• [BRIEF]:
Count the lines of the material below that contain the string "width", with case counting. Report only the number.

(Data for locating words and elements)

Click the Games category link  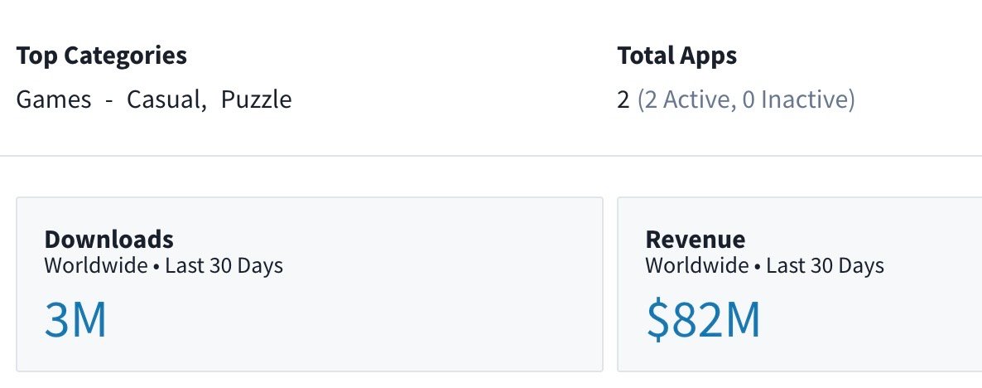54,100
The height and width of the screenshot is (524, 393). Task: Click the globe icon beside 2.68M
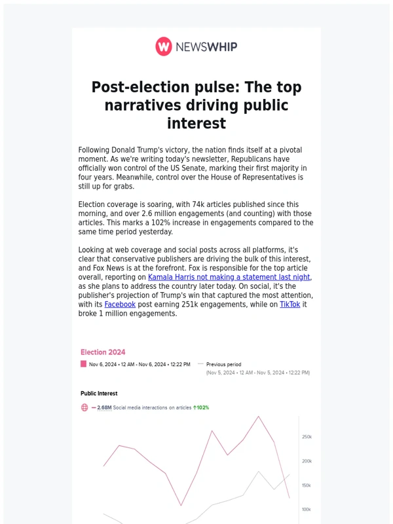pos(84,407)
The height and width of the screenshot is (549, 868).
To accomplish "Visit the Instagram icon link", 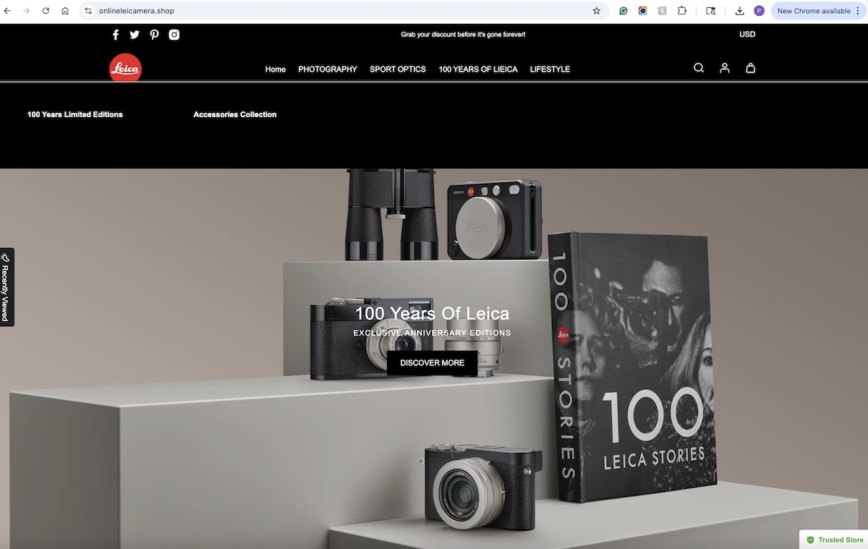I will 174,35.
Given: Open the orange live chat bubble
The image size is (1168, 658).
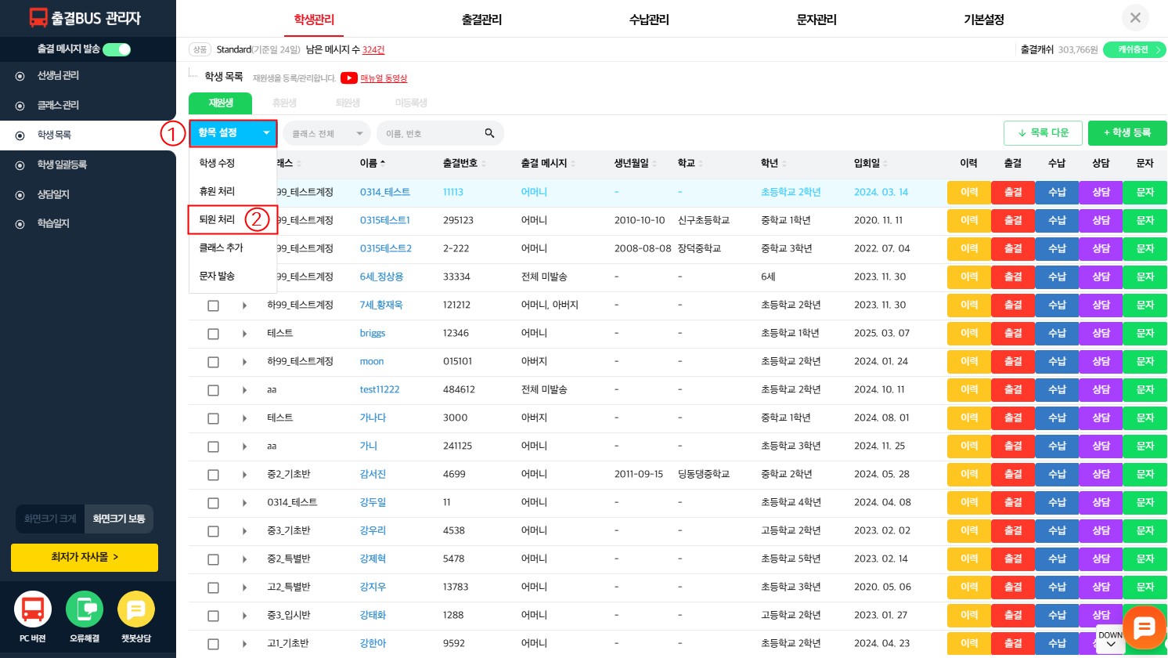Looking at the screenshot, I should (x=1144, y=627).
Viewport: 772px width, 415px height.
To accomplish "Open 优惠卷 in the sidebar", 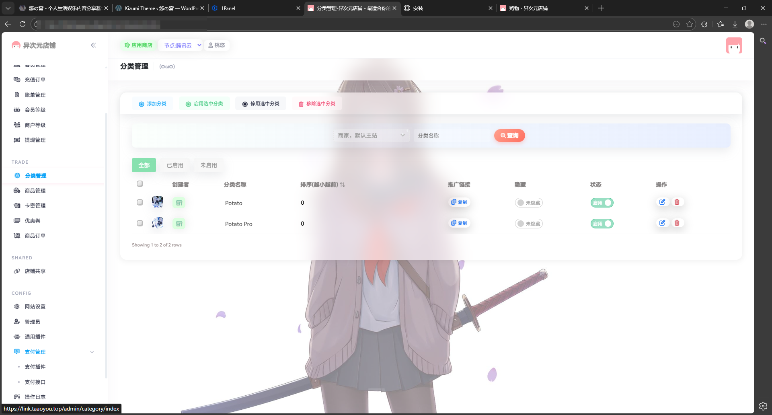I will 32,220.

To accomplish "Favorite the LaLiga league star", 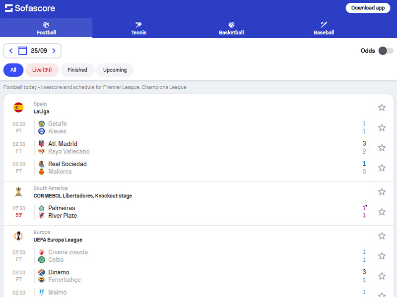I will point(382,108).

• [RESULT OF THIS TASK]:
3